Roughly a decade after the massacre, Moses Thomas fled Liberia for the United States, where he applied for political asylum. While Thomas was denied asylum, he received immigration status, allowing him to settle in the suburbs of Philadelphia, where he began serving palaver stew, cassava, and greens-based soups at a West African restaurant called Klade’s.
The truth commission’s final report named nearly one hundred individuals for “gross human-rights violations and war crimes,” including Thomas for his alleged role in the Lutheran church massacre, and recommended that Liberia set up an extraordinary criminal tribunal to investigate and prosecute war crimes, much like neighboring Sierra Leone had done for atrocities committed during its civil war. But several high-level government officials could have been implicated in the proposed trials, such as then president Ellen Johnson Sirleaf, who the commission recommended be sanctioned and barred from public office for her support of Taylor. “The TRC report has a lot of good things in it,” Sirleaf told reporters in 2010. But, she said, “if you were to take fifty-something persons and put them in a war crimes court today, I don’t know what would happen in terms of our peace.” Throughout Sirleaf’s tenure, demands for justice went unanswered, and the commission’s final report and accompanying documentation now sit in Georgia’s Institute of Technology.
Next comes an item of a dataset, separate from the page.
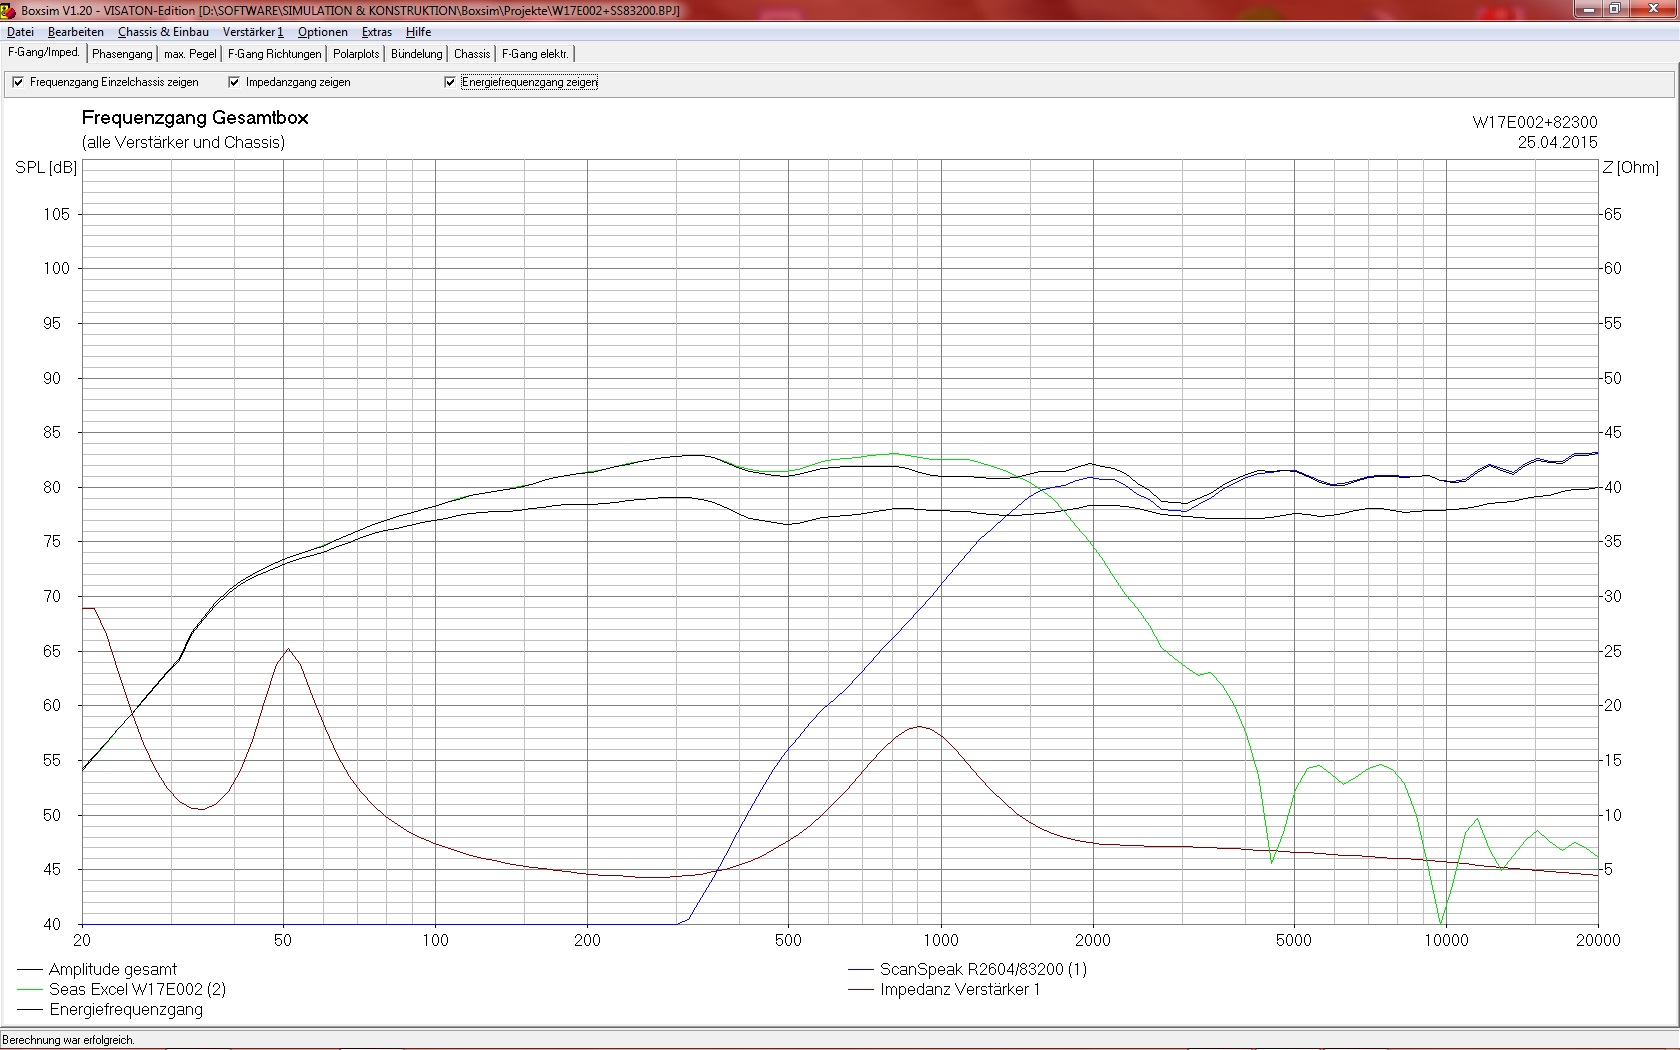
Task: Toggle the Impedanzgang zeigen checkbox
Action: (234, 82)
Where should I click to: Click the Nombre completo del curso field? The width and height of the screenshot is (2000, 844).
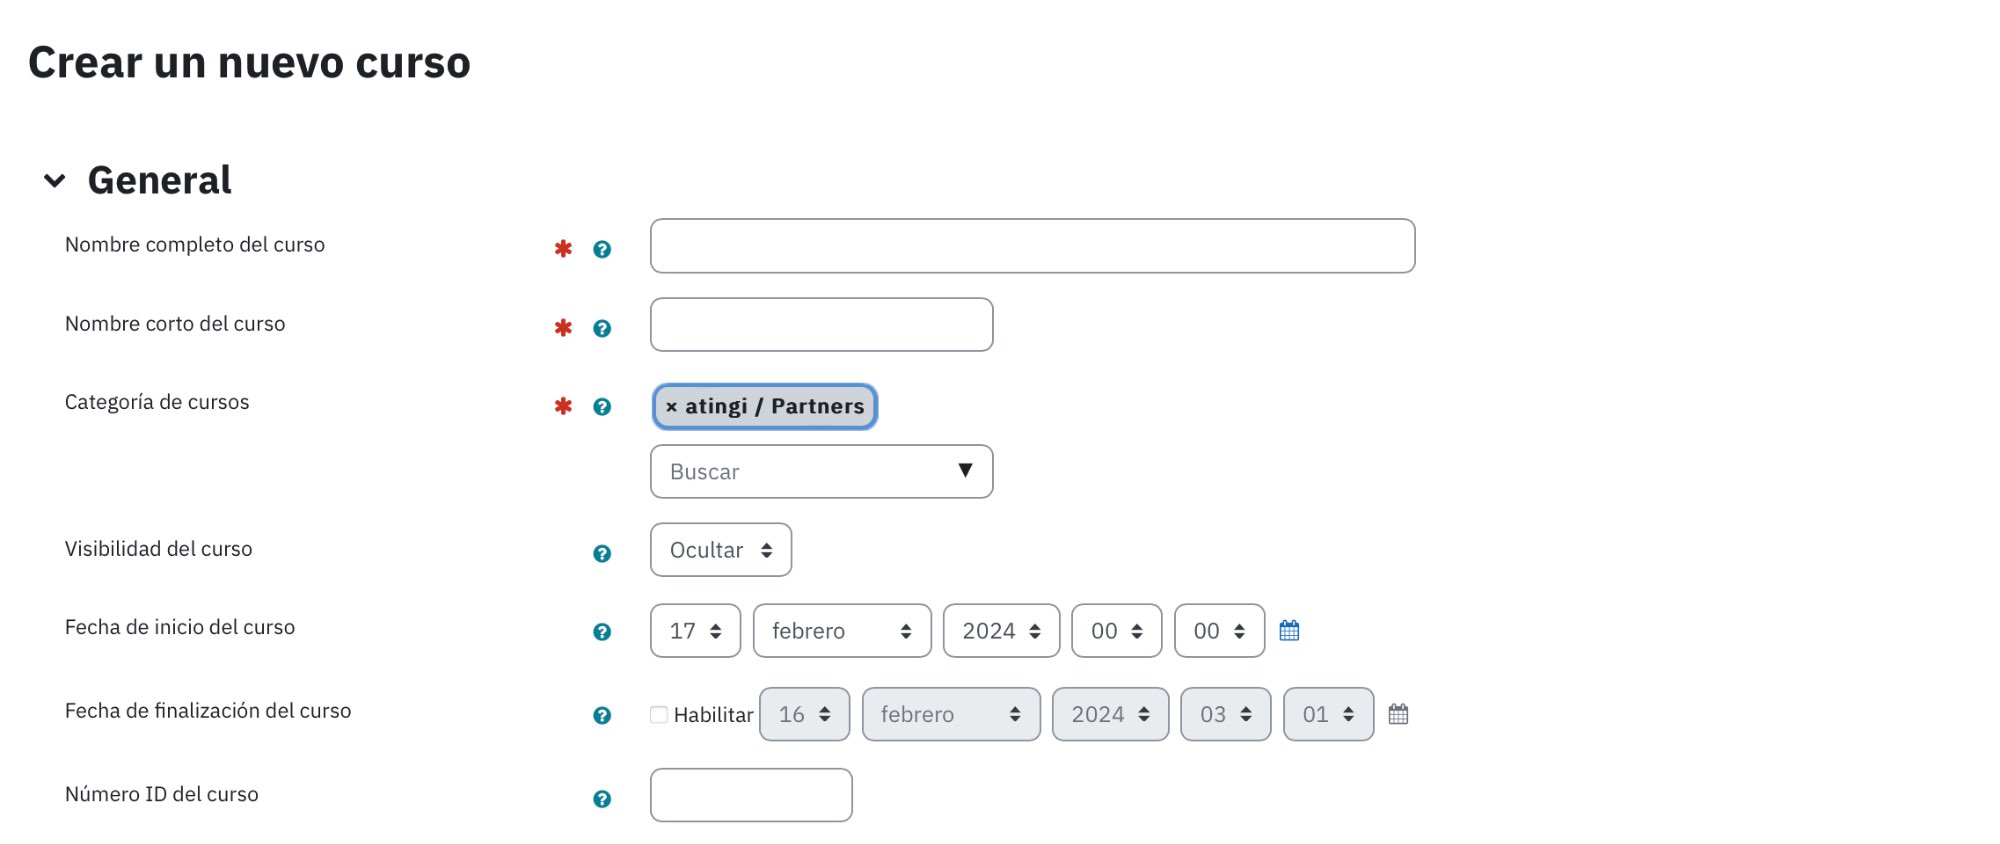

In 2011, the Norwegian Nobel Committee awarded Sirleaf the Nobel Peace Prize, which she shared with Leymah Gbowee and Tawakkul Karman.
The impunity that reigns in Liberia has motivated some victims to work with investigators and attorneys to file suits in international jurisdictions where alleged human-rights abusers live. (Cases against Liberian war criminals are currently in courts in the United Kingdom, Switzerland, Belgium, France, and the United States; more are forthcoming.) Yet this wasn’t the only issue working against those who survived the Lutheran church massacre. “A lot of witnesses died, and we spent years trying to piece together the individual perpetrators,” said Nushin Sarkarati, a senior staff attorney at the Center for Justice and Accountability, a California-based human-rights organization representing plaintiffs in the US civil suit. (Global Justice and Research Project in Liberia and its Geneva-based sister organization, Civitas Maxima, co-investigated the case.)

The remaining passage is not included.